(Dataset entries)
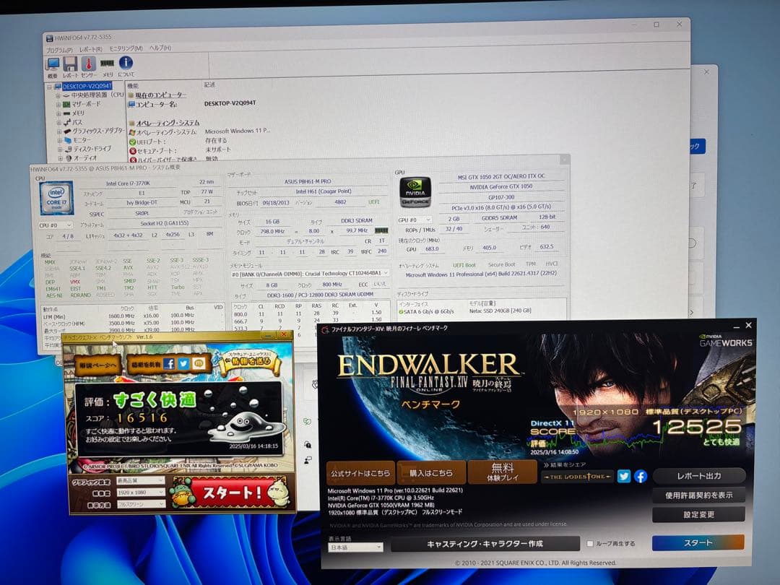Open the Report tool in HWiNFO toolbar

click(x=70, y=64)
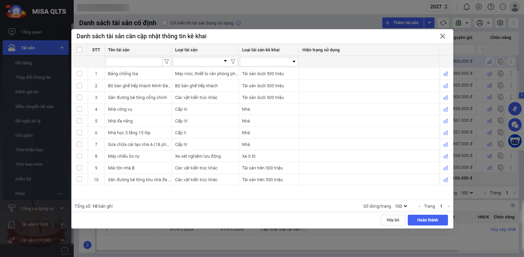The width and height of the screenshot is (524, 257).
Task: Click edit icon for Máy chiếu So ny
Action: pyautogui.click(x=446, y=156)
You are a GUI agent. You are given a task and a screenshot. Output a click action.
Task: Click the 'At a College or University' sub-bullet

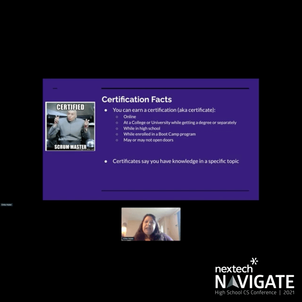pyautogui.click(x=179, y=123)
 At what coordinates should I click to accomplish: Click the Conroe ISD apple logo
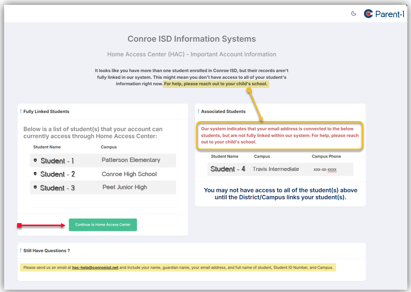click(368, 14)
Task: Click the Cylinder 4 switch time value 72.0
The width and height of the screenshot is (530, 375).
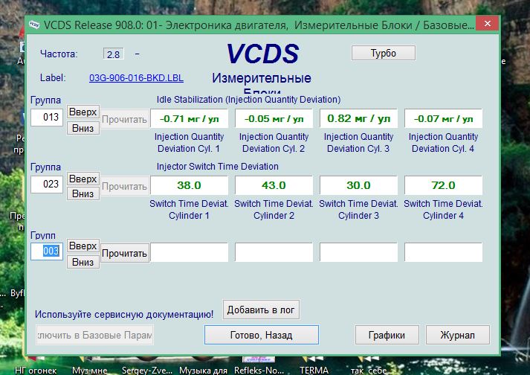Action: (443, 185)
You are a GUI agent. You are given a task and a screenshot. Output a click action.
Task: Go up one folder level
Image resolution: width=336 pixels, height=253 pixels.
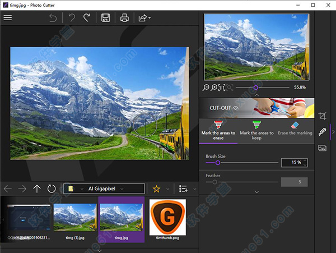tap(36, 188)
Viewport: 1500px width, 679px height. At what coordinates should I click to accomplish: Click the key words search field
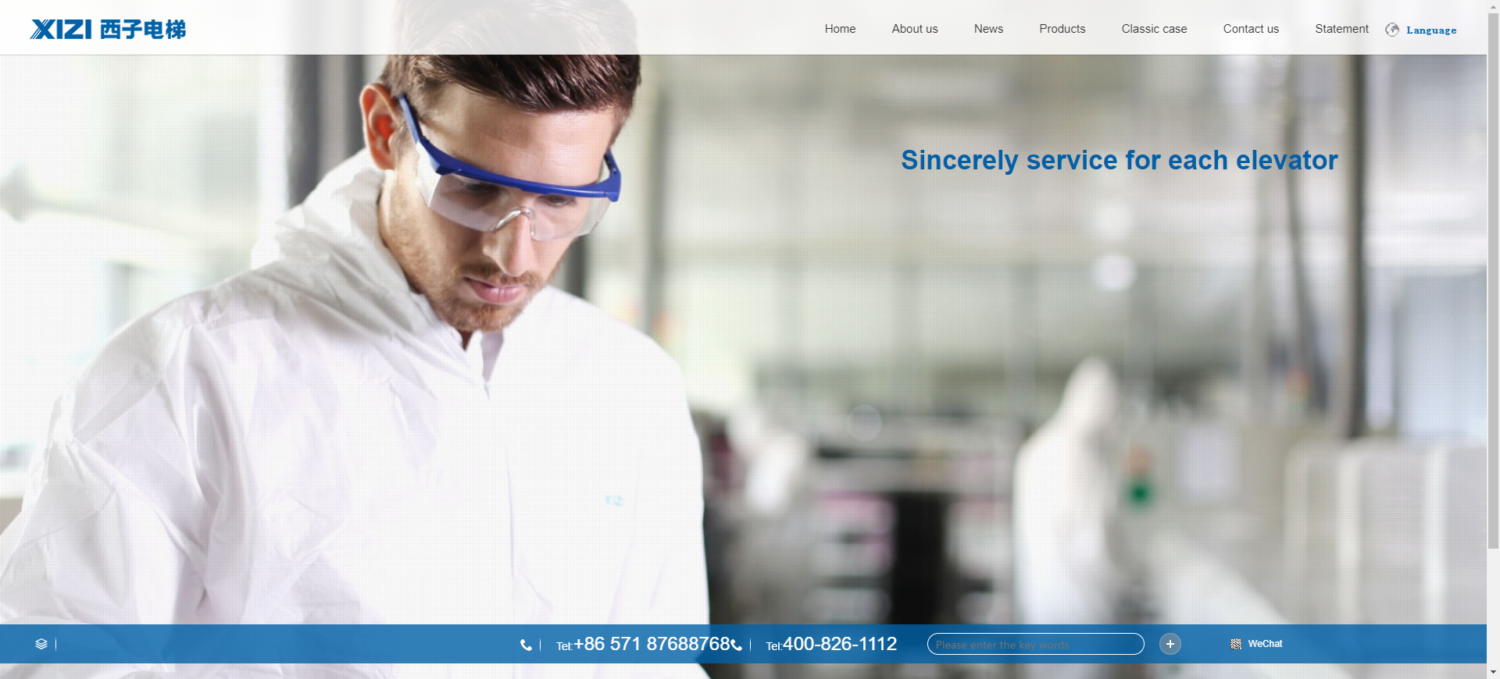1035,644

- [Problem details] Every line from the one that holds "Viewport: 1500px width, 679px" to the last line of the records above goes into the answer, exactly as written; nothing else does, and no picture does either.

- [Written response]
Viewport: 1500px width, 679px height. At what coordinates should I click to accomplish: Click the key words search field
1035,644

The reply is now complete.